Alors là, je ne comprends plus rien. Joy vient de me faire une scène et je n’ai aucune idée d’où ça vient ni pourquoi c’est arrivé. J’ai bien vu qu’elle était en train de ressasser des idées dans sa tête, mais de là à remettre en question toute notre relation, j’avoue que cela m’a complètement déboussolé. Et maintenant, je ne sais pas si elle veut du sexe ou pas de sexe, si elle souhaite des enfants ou pas du tout, et encore plus important, si elle veut continuer ou pas notre relation. Moi qui croyais que notre petite virée à Bruxelles allait lui faire comprendre que je veux vivre quelque chose de différent avec elle… Ça m'a l’air raté.

Le weekend à Bruxelles s’est pourtant bien passé. On a vécu plein de bons moments, beaucoup de rires, de sourires, de confidences. J’ai l’impression que je me suis livré plus que je ne le fais quand nous sommes à Lille. Et pourtant, ça n’a pas l’air de lui suffire. On a aussi pas mal fait l’amour. Et c’est toujours aussi intense. C’est bien, ça, non ? Ou alors, je me trompe ? Elle ne le fait que parce qu’elle est sous mon influence et je suis un gros pervers qui abuse de son élève ? Mais quand même, une femme qui gémit comme ça, c’est quand même plutôt bien, non ?

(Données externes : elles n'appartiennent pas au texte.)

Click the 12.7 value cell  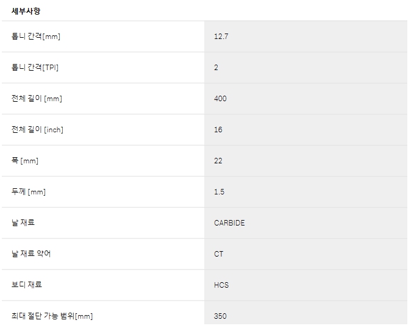(x=305, y=37)
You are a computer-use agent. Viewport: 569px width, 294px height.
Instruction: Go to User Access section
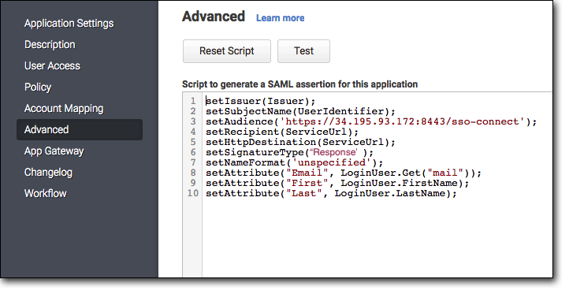coord(52,66)
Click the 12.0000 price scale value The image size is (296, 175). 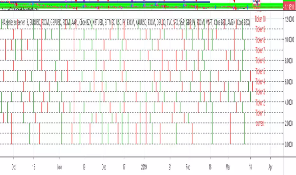[289, 19]
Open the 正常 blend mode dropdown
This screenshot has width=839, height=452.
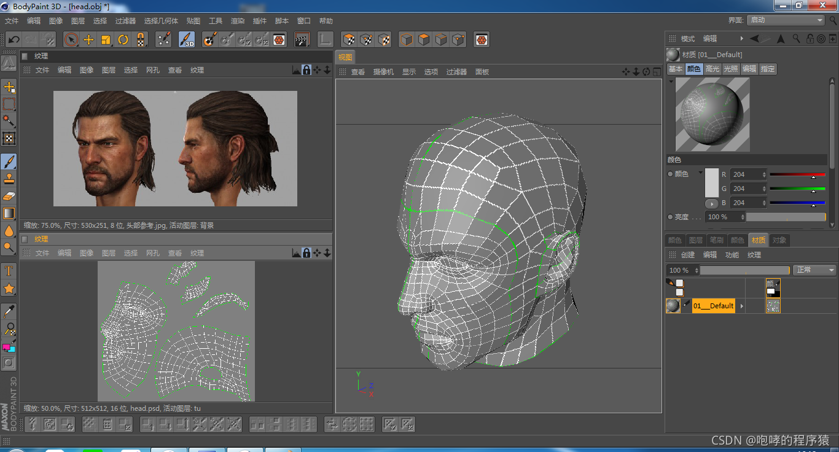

Je la regarde avec ses écouteurs sur les oreilles, le regard tourné vers la campagne belge qui défile à grande vitesse. Elle me tourne un peu le dos et quand j’essaie de passer mon bras autour de ses épaules pour me rapprocher un peu d’elle, elle me repousse vivement. A priori, je la dérange. Je ferais sûrement mieux de la laisser tranquille et de ne pas la déranger plus que ça.

Je ne peux retenir un soupir et me renfonce dans mon siège. Je sors mon téléphone et cherche dans mes contacts qui je pourrais bien appeler pour avoir des conseils. A part mon ex-femme, je ne vois personne qui me connaît assez pour me dire un truc intelligent. Et je ne vais pas appeler Elizabeth au sujet de celle qui l’a remplacée dans mon lit et dans mes bras. Dans mon cœur aussi, si je veux être honnête avec moi-même. De rage, je referme la protection de mon téléphone et reporte à nouveau mon attention sur Joy qui n’a pas bougé à mes côtés.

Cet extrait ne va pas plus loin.